Clays in the formation can swell, disperse, disintegrate or otherwise become disrupted in the presence of aqueous fluids. The swelling or dispersion of clays can significantly reduce the permeability of a formation and reduce mechanical strength of the formation. Some clays, in the presence of aqueous solutions, will expand and be disrupted to the extent that they become unconsolidated and produce particles that migrate into pore throats in the formation/proppant packs and reduce permeability/conductivity of the formation/fracture. In addition, many shales and/or clays are reactive with fresh water, resulting in ion exchange and absorption of aqueous fluids leading to loss of hardness of the rock in the formation.

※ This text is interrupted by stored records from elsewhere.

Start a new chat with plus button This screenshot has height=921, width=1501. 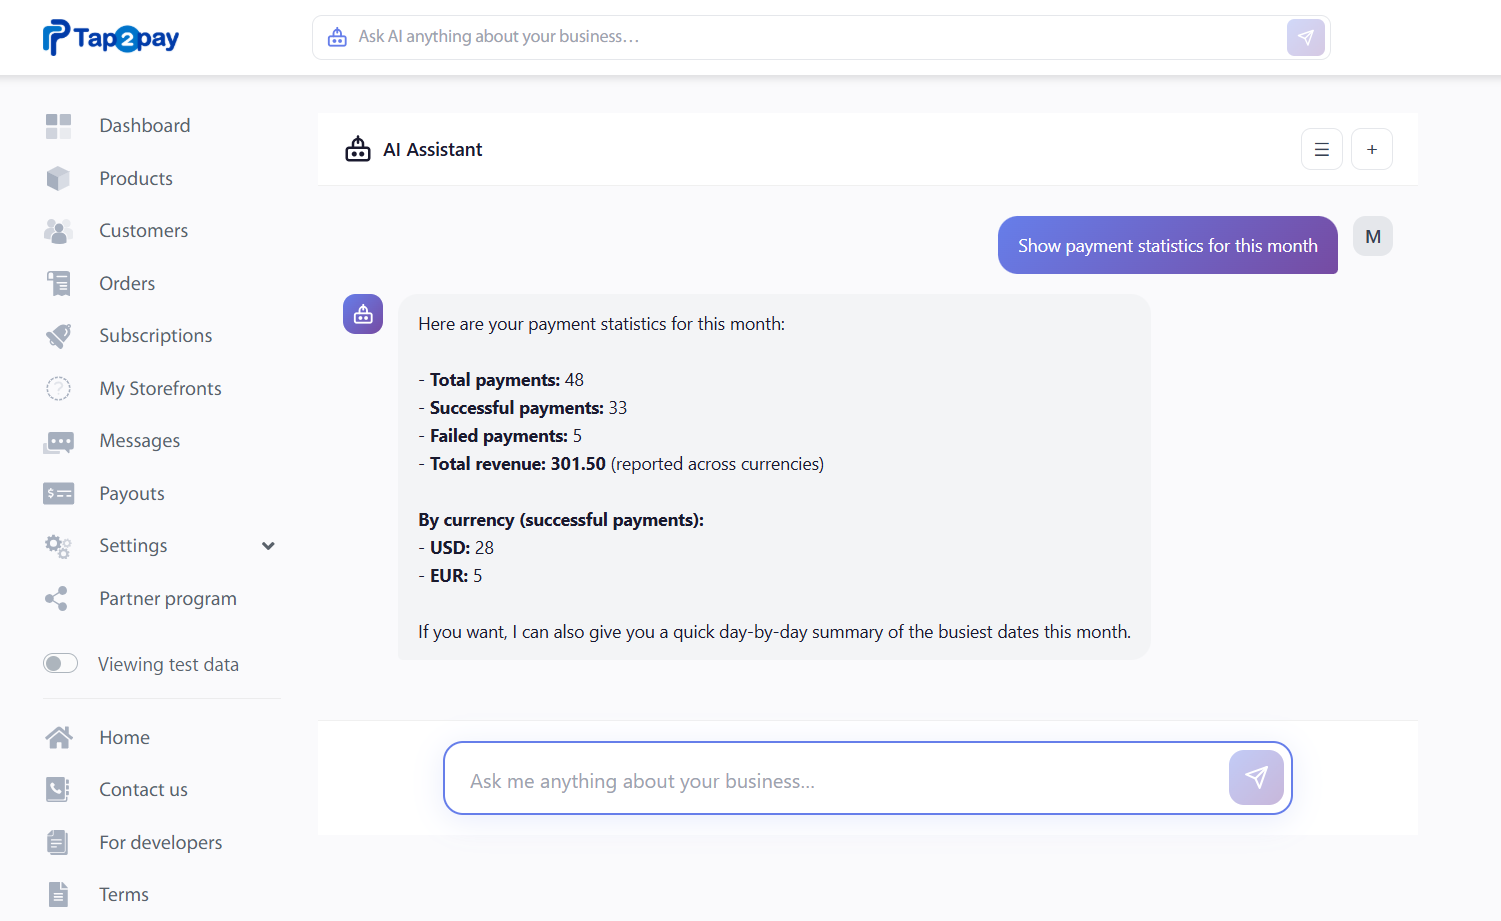(x=1371, y=150)
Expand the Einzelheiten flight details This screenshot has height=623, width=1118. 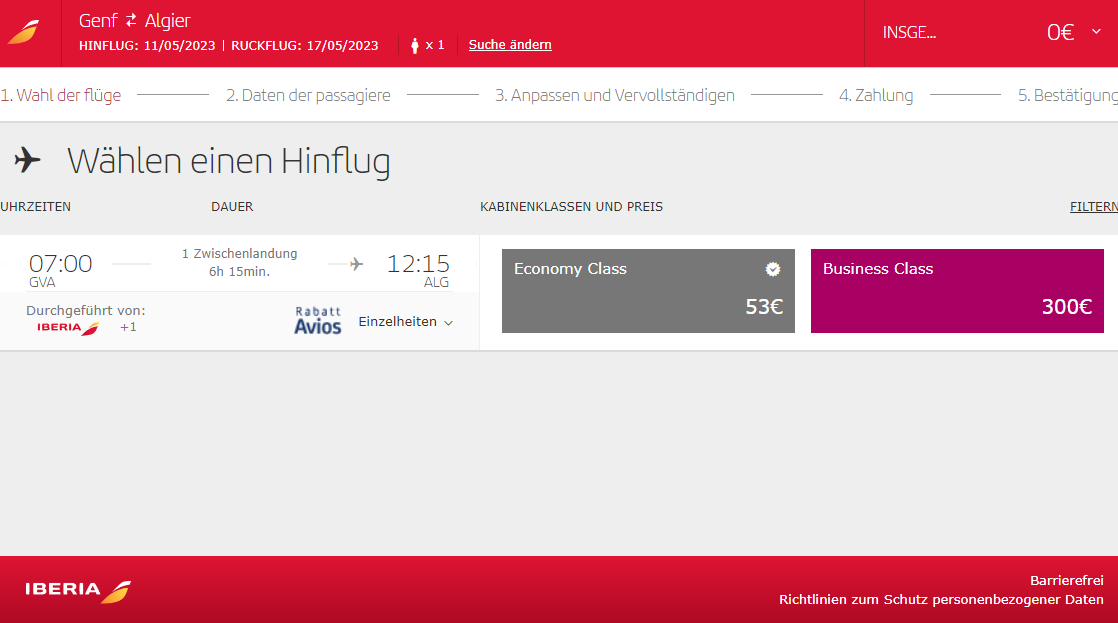406,322
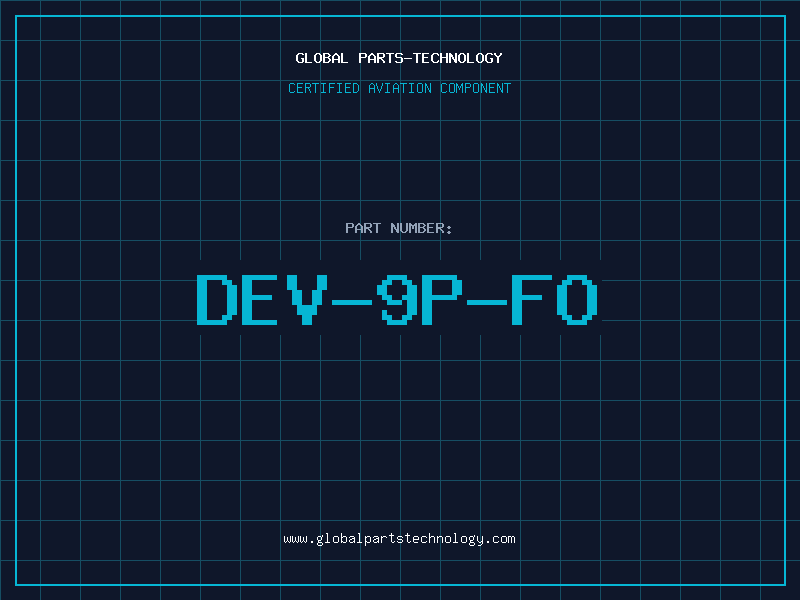Click the large digit 9 in the part number
This screenshot has height=600, width=800.
pos(397,300)
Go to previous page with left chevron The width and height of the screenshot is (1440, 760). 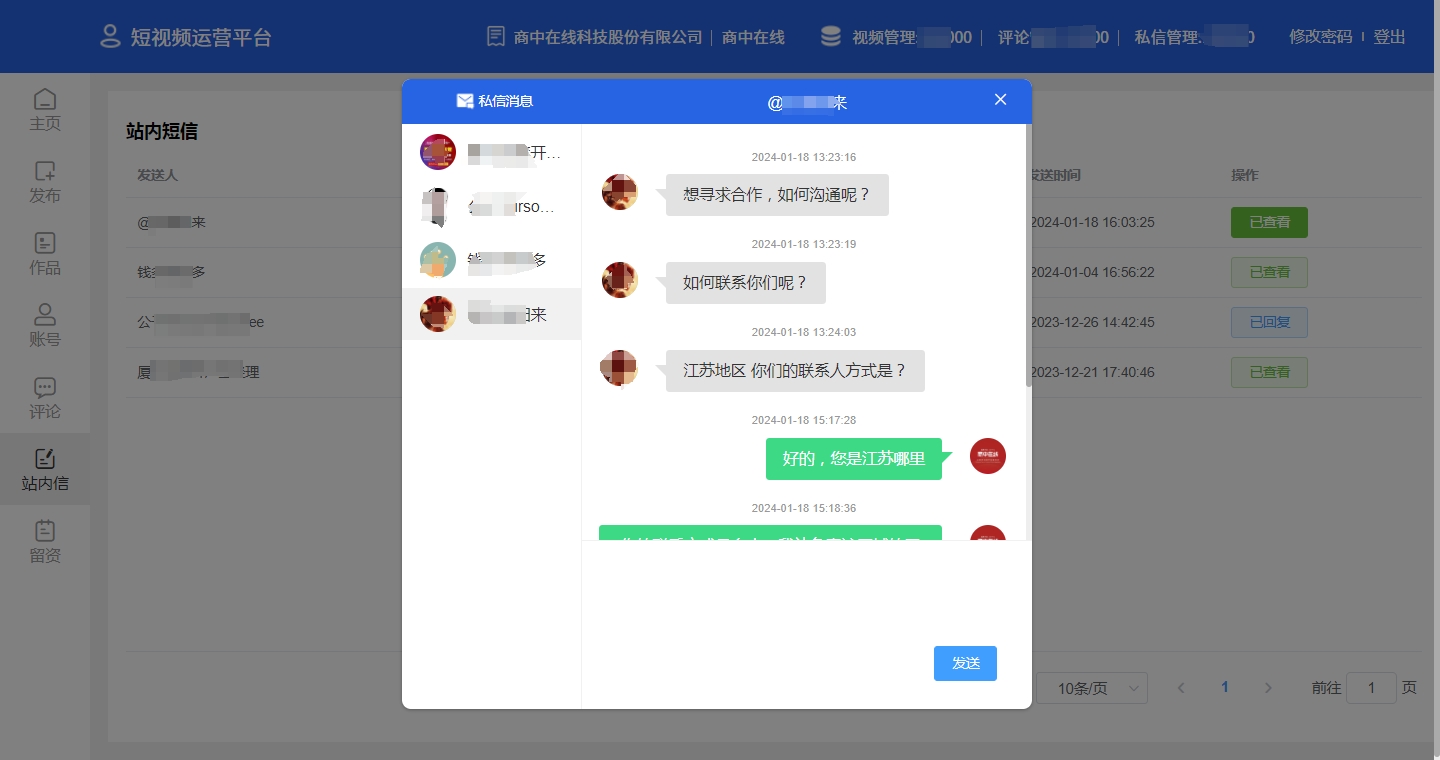tap(1181, 688)
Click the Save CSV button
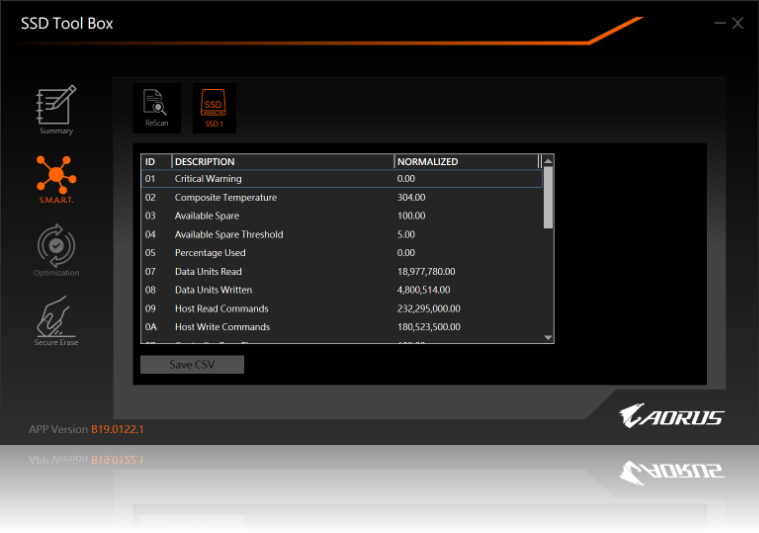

Current approaches to determining formation stability involve examining rock mechanical properties using tests like the Quad cell embedment test or the Brinell hardness test to determine the best formation stabilizer to use in a formation. These traditional tests, however, require capital-intensive equipment, well-trained lab personnel, and core samples from each well at different depths. Obtaining core samples for each well and each zone of interest is typically very difficult. This problem is exacerbated by clay-rich layers being unstable for good core samples.
Typically formation stabilizers like inorganic salts and other cationic molecules are used to mitigate damage of water-sensitive formations caused due to the interaction of clays and/or other formation materials with aqueous fluids. However, there are no methods to efficiently and quickly determine the performance of formation stabilizers. Moreover, shales are highly heterogeneous formations which require specific formation stabilizers depending on the formation mineralogy.
Thus, there is a continuing need for improved methods for determining an optimum formation stabilizer for use in subterranean formations.